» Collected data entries
......

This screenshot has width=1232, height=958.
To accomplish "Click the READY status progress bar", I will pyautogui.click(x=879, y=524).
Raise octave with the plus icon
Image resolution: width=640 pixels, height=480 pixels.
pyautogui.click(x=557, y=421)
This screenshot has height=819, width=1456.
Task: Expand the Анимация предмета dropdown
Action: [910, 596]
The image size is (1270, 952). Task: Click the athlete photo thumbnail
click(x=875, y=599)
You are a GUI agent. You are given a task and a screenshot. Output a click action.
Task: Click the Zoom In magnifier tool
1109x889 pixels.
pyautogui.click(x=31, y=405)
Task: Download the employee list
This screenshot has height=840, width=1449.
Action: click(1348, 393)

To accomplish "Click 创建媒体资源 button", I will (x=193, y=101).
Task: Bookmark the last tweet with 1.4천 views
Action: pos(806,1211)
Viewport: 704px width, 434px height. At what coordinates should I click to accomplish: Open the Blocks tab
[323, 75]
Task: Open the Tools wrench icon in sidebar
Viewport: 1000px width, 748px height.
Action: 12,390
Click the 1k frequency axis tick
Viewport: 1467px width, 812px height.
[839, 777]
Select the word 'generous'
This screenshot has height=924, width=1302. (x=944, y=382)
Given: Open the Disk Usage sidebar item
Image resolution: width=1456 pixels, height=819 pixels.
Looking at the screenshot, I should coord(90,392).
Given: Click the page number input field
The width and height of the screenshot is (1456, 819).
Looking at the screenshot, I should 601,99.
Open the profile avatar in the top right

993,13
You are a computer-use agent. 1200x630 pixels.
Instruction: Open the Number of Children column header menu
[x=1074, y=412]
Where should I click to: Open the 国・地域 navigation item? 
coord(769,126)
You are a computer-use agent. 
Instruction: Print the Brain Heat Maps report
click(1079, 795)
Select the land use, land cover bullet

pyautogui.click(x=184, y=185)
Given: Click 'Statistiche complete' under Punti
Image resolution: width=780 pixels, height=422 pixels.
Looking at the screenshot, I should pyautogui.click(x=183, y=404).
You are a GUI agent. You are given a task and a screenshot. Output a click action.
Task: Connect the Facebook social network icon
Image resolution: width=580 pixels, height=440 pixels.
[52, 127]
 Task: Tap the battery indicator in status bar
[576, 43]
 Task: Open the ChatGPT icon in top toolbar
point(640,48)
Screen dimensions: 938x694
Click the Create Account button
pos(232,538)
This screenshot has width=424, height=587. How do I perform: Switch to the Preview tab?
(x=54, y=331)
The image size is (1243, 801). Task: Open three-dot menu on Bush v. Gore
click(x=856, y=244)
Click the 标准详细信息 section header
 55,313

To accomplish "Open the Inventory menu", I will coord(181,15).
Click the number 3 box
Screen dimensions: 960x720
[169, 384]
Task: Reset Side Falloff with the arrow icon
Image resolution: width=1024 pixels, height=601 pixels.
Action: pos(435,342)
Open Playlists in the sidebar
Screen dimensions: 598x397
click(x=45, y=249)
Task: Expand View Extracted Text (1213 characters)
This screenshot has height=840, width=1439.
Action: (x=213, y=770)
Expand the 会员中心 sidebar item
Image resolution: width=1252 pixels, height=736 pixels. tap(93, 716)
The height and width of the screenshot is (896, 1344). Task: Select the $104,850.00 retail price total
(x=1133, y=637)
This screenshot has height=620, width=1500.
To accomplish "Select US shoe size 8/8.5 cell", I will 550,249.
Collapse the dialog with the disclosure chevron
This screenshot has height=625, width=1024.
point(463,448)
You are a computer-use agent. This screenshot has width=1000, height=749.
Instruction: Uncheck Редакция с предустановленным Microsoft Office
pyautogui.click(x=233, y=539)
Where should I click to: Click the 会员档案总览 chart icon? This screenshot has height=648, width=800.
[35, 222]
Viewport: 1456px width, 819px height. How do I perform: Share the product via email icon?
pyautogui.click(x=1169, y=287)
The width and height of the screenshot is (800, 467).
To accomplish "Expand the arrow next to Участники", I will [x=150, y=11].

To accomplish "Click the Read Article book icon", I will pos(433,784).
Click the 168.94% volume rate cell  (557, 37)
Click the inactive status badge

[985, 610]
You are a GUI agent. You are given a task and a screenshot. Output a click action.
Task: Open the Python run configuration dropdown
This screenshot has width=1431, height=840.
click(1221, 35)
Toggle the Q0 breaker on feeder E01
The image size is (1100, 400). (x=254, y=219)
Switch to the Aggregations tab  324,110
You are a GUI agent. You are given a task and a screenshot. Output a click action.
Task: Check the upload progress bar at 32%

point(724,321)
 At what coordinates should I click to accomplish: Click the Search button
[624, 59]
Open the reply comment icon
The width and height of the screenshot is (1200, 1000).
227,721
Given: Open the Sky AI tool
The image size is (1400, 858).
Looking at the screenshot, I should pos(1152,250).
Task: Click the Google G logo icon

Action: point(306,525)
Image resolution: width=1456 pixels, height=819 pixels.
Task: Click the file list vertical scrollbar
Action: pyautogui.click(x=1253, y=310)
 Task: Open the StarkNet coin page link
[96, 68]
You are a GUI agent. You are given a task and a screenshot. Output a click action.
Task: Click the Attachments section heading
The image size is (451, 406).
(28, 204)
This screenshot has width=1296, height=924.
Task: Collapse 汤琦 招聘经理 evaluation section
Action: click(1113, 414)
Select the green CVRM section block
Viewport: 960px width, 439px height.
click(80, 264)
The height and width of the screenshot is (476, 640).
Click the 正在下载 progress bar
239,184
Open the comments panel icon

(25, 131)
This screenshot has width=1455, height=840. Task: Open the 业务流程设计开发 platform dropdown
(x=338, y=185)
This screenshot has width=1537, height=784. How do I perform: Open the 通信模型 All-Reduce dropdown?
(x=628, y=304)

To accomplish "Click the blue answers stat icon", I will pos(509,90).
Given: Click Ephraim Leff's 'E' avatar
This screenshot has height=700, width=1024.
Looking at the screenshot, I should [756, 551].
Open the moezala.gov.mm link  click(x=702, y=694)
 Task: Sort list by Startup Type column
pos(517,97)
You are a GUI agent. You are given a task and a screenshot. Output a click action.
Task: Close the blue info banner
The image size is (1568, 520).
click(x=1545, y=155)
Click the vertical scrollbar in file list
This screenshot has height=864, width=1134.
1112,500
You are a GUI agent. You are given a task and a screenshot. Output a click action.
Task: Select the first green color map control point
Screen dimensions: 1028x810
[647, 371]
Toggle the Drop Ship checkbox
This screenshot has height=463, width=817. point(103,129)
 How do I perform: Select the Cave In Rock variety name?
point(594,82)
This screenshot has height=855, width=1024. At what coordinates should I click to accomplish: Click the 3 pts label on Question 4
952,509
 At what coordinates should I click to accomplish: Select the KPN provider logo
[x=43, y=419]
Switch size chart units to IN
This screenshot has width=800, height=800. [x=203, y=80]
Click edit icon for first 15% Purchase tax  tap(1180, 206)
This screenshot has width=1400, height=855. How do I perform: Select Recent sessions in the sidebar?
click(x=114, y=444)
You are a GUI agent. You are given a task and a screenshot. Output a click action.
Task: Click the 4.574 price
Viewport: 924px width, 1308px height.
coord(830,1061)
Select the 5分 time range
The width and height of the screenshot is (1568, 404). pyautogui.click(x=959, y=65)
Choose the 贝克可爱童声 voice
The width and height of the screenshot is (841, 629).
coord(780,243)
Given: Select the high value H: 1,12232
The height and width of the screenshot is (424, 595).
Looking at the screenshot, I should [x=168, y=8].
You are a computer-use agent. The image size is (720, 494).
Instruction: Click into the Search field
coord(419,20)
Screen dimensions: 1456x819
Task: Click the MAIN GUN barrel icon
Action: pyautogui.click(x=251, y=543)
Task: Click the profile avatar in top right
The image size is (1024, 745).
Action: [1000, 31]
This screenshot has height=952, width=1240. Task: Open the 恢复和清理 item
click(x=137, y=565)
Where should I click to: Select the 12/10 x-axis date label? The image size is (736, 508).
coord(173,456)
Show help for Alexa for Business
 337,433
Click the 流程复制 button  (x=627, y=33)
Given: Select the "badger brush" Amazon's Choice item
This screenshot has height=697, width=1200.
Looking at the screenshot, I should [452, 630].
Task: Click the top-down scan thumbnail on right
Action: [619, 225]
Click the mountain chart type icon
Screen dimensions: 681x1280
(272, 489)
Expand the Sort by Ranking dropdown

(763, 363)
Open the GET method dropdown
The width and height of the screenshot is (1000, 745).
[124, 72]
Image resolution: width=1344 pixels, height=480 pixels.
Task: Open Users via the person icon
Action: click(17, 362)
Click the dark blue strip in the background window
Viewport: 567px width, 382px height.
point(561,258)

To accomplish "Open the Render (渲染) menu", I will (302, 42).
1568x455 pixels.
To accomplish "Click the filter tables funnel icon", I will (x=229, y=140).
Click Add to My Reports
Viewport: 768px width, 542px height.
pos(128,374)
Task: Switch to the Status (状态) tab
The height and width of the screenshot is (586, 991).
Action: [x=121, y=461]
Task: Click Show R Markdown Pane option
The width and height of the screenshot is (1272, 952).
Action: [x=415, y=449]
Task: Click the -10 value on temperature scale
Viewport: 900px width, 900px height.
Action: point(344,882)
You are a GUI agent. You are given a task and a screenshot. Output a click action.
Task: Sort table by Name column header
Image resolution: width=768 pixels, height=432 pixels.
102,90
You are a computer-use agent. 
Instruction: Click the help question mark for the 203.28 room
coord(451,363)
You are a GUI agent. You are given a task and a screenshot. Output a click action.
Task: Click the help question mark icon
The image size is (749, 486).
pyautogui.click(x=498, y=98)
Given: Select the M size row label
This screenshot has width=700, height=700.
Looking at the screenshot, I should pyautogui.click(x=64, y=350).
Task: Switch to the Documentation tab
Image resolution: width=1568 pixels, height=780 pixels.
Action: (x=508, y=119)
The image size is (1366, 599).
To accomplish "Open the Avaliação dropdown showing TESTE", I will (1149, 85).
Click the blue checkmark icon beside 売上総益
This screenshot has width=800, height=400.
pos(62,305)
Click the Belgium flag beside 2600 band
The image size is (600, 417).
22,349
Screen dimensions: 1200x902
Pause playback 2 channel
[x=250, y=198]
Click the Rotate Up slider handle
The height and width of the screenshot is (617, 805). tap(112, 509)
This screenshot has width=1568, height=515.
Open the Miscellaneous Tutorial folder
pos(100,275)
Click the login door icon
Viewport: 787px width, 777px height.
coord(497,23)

......

» EXERCISE DESCRIPTION
Could you set down the items above exactly as they appear, from the line with "Task: Click the Google G logo icon" to the line with "point(594,82)", including both of those lines?

» RESULT OF THE EXERCISE
Task: Click the Google G logo icon

Action: point(306,525)
Image resolution: width=1456 pixels, height=819 pixels.
Task: Click the file list vertical scrollbar
Action: pyautogui.click(x=1253, y=310)
 Task: Open the StarkNet coin page link
[96, 68]
You are a GUI agent. You are given a task and a screenshot. Output a click action.
Task: Click the Attachments section heading
The image size is (451, 406).
(28, 204)
This screenshot has width=1296, height=924.
Task: Collapse 汤琦 招聘经理 evaluation section
Action: click(1113, 414)
Select the green CVRM section block
Viewport: 960px width, 439px height.
click(80, 264)
The height and width of the screenshot is (476, 640).
Click the 正在下载 progress bar
239,184
Open the comments panel icon

(25, 131)
This screenshot has width=1455, height=840. Task: Open the 业务流程设计开发 platform dropdown
(x=338, y=185)
This screenshot has width=1537, height=784. How do I perform: Open the 通信模型 All-Reduce dropdown?
(x=628, y=304)

To accomplish "Click the blue answers stat icon", I will pos(509,90).
Given: Click Ephraim Leff's 'E' avatar
This screenshot has height=700, width=1024.
Looking at the screenshot, I should [756, 551].
Open the moezala.gov.mm link  click(x=702, y=694)
 Task: Sort list by Startup Type column
pos(517,97)
You are a GUI agent. You are given a task and a screenshot. Output a click action.
Task: Close the blue info banner
The image size is (1568, 520).
click(x=1545, y=155)
Click the vertical scrollbar in file list
This screenshot has height=864, width=1134.
1112,500
You are a GUI agent. You are given a task and a screenshot. Output a click action.
Task: Select the first green color map control point
Screen dimensions: 1028x810
[647, 371]
Toggle the Drop Ship checkbox
This screenshot has height=463, width=817. point(103,129)
 How do I perform: Select the Cave In Rock variety name?
point(594,82)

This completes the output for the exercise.